### [Sayfa metni]
- - - - - - -
Büyük Düzeltme (IV)
“Büyük Düzeltme (III)” yazısını Türkiye ile Washington, Batı, NATO ilişkilerinin güvenlik boyutunun tarihine ve bunların ahval ve şeraitinin (durum ve koşullar) Türkiye’nin Batı ile ilişkileri üzerinde kimi etkilerine değinerek bağlamıştık. Şimdi geldik güncele.
Türkiye’nin müttefikleri, NATO üyesi olduğumuz 1952’den bu yana, ülkenin güvenlik önceliklerinin Washington’da ve Brüksel’de yapılan değerlendirme ve oluşturulan yaklaşımlara göre belirlenmesi beklentisinde olmuşlardır. Soğuk Savaş boyunca bu beklenti Türkiye’nin dış ve güvenlik politikasında inişler ve çıkışlarla da olsa karşılık bulmuştur. Zira o dönemde “sürüden ayrılanı kurdun kapma” ihtimali yüksek bir uluslararası siyaset ortamı vardı. Çift kutuplu uluslararası sistemin siyasi ve stratejik dinamikleri -nükleer denge (dehşet dengesi), bunun dayattığı blok disiplini vs.- yapısal olarak bu koordinasyonu dayatıyordu. Ancak, şunu da eklemek gerekir ki bahsini geçirdiğim inişler ve çıkışlar genellikle Türkiye’nin ağzında kötü bir tat bırakan gelişmelerdir.
Döneme ilişkin bu türden gelişmelerin örneklerini, belki de uluslararası ilişkiler tarihinin en kaba saba “sürüden ayrılanı kurt kapar” tehdidi olan 5 Haziran 1964 tarihli “Johnson Mektubu”ndan başlatıp; 5 Şubat 1975 ABD silah ambargosuna; oradan 1980’de Yunanistan’ın NATO’nun askeri kanadına dönmesi konusunda resmen uyutulmamıza kadar sıralayabiliriz. Misaller çoğaltılabilir de. Neticede, tüm bu olaylar Türkiye’de Batı’ya ilişkin şüpheciliğin, güvensizliğin yakın tarihe ilişkin arka planı oluşturuyor. Daha derine inersek Osmanlı’ya, daha yakın geçmişe gidersek I. Dünya Savaşı’na ve Sevr’e kadar zemini genişletebiliriz. Neticede bu durum Türkiye’nin karar alıcıları ve kamuoyunda “kendi kuyruğunu kendisi kesme” eğilimini, bu yönde söylemlere, gerçekte öyle olsun olmasın, bu yönde algılanan uygulamalara destek refleksini güçlendirmiştir.
- - - - - - -
### [Görev için satırlar]
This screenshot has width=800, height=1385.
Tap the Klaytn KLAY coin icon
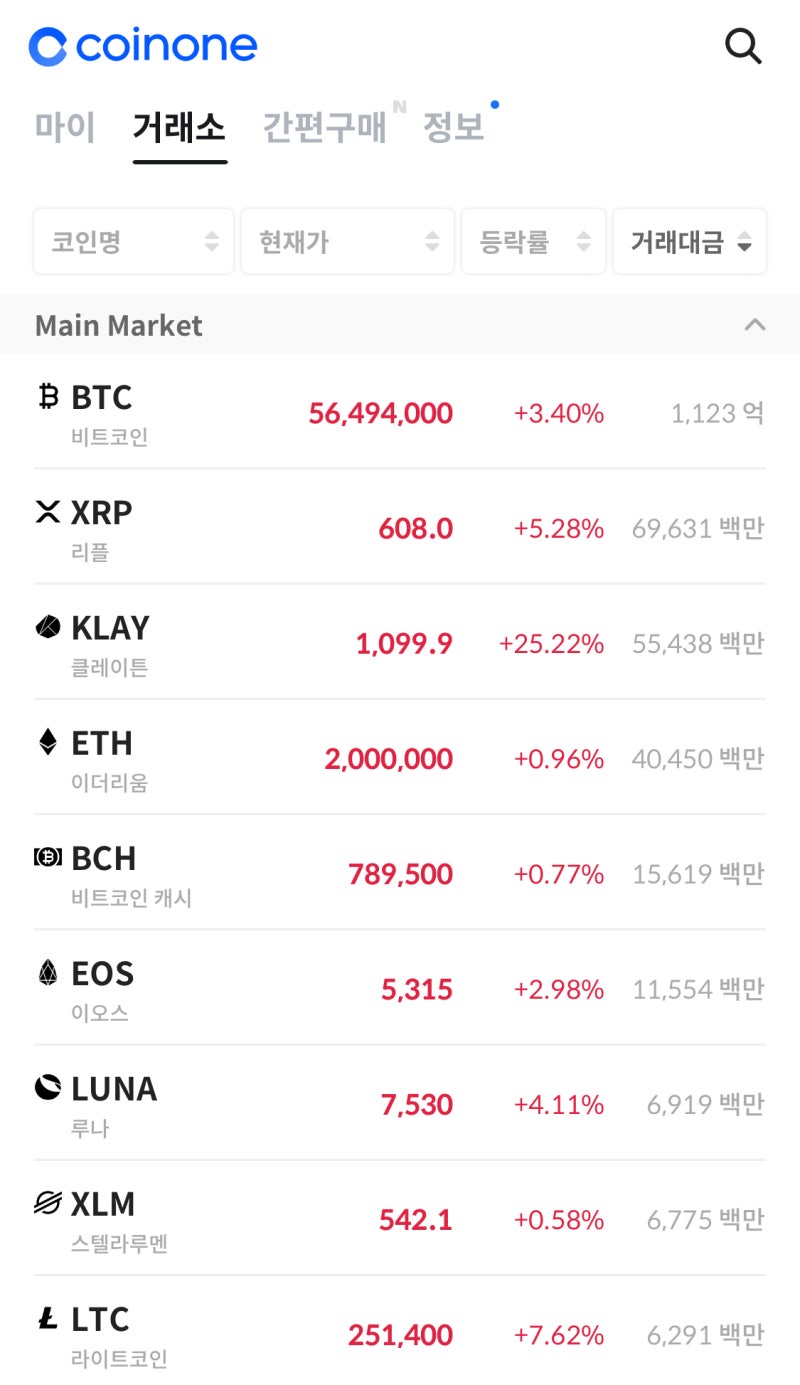pos(48,627)
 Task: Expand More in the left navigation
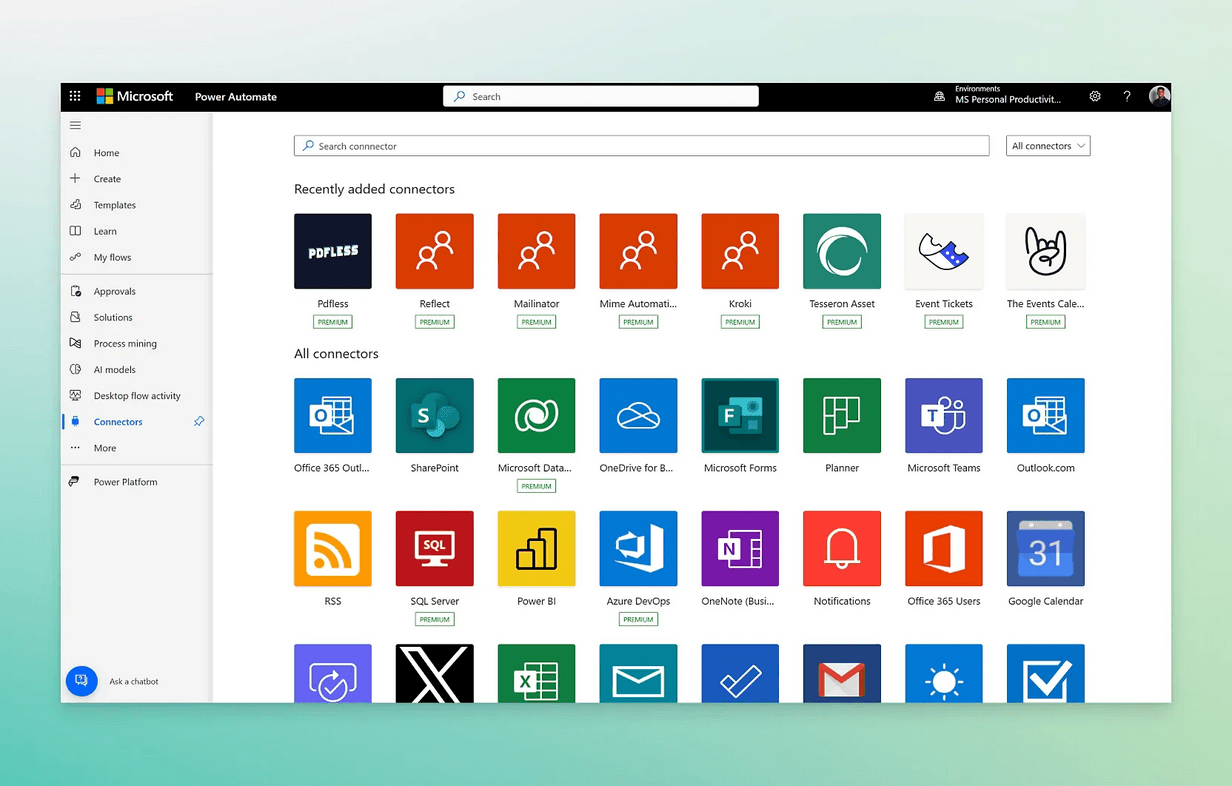click(104, 448)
- - - - - - -
### [Verilen görev A]
Sayfa metnine göre şu soruları yanıtlayın:
(i) Türkiye hangi yıldan bu yana NATO üyesidir?
(ii) "Johnson Mektubu" hangi tarihlidir?
(iii) ABD silah ambargosu hangi tarihte uygulanmıştır?
### [Verilen görev B]
"Görev için satırlar" başlığı altındaki bütün satırları, "Tap" sözcüğü yerine "Click" koyarak yeniden yazın. Geri kalan her şey değişmeden kalsın ve resimler yanıta alınmasın.

### [Yazılı yanıt A]
(i) Türkiye 1952'den bu yana NATO üyesidir.
(ii) "Johnson Mektubu" 5 Haziran 1964 tarihlidir.
(iii) ABD silah ambargosu 5 Şubat 1975'te uygulanmıştır.

### [Yazılı yanıt B]
This screenshot has width=800, height=1385.
Click the Klaytn KLAY coin icon
pos(48,627)
 Task: Expand More in the left navigation
click(104, 448)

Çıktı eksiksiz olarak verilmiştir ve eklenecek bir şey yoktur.